WHAT YOU ARE ASKED TO DO ▸ Your answer should be an exact copy of all the entries, free of pictures.

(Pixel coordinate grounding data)
···

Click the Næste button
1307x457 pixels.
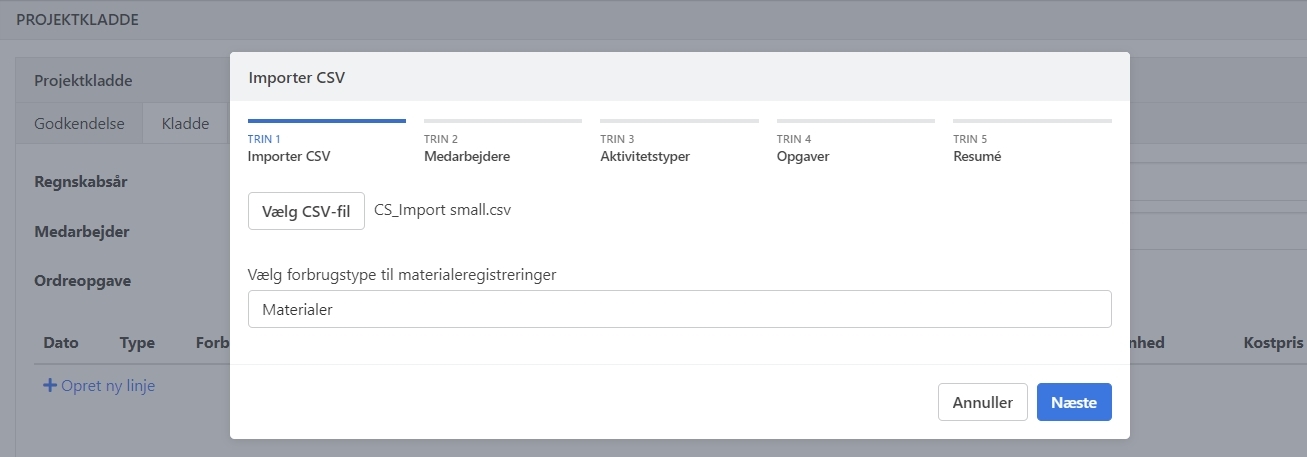tap(1073, 402)
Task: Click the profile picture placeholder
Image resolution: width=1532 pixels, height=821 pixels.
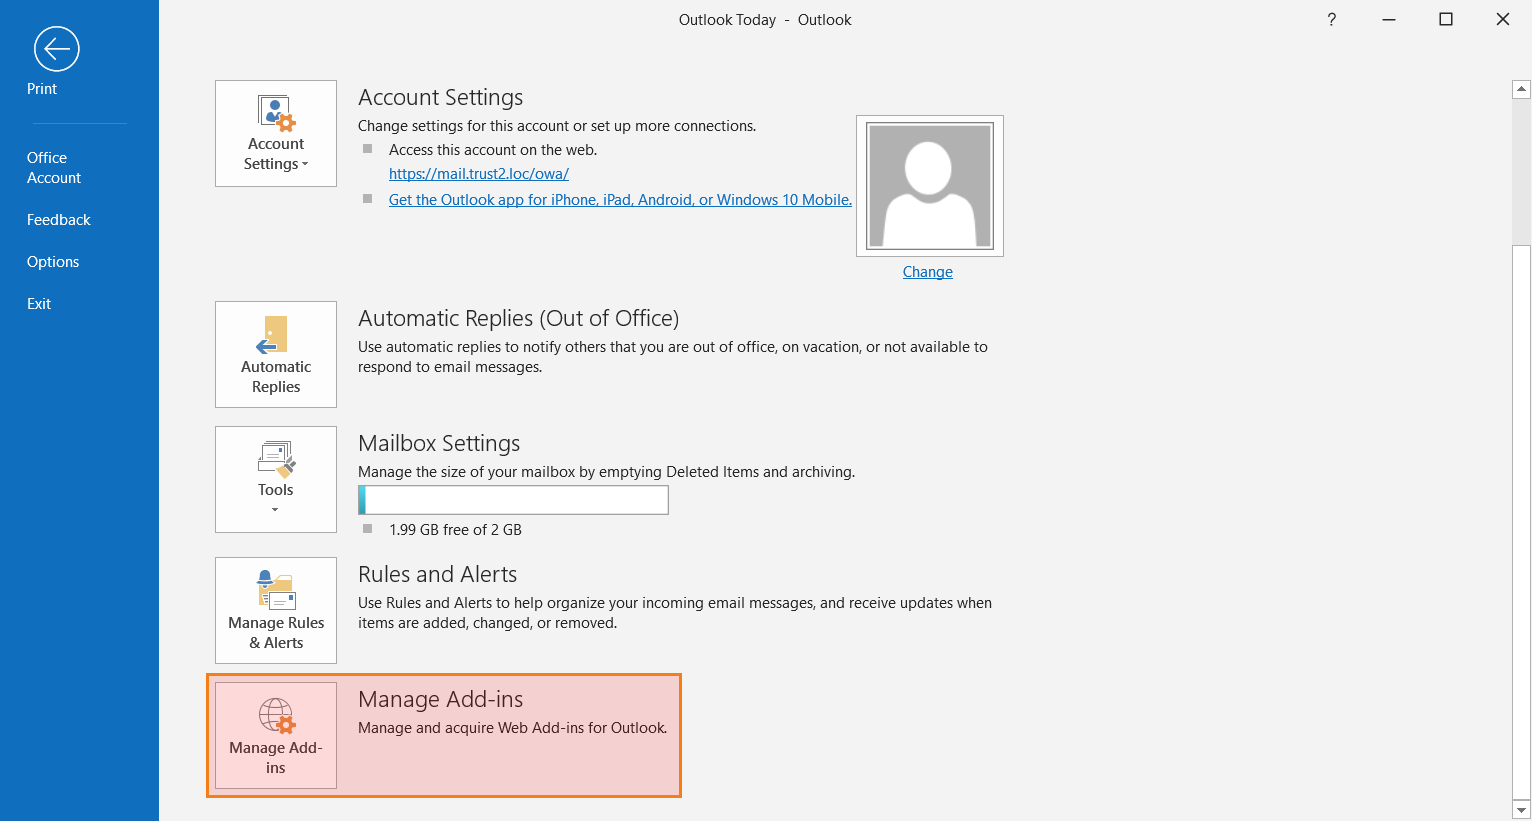Action: coord(929,186)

···

EXERCISE SOLUTION ▸
Click the Næste button
1307x457 pixels.
tap(1073, 402)
Task: Click the profile picture placeholder
Image resolution: width=1532 pixels, height=821 pixels.
Action: coord(929,186)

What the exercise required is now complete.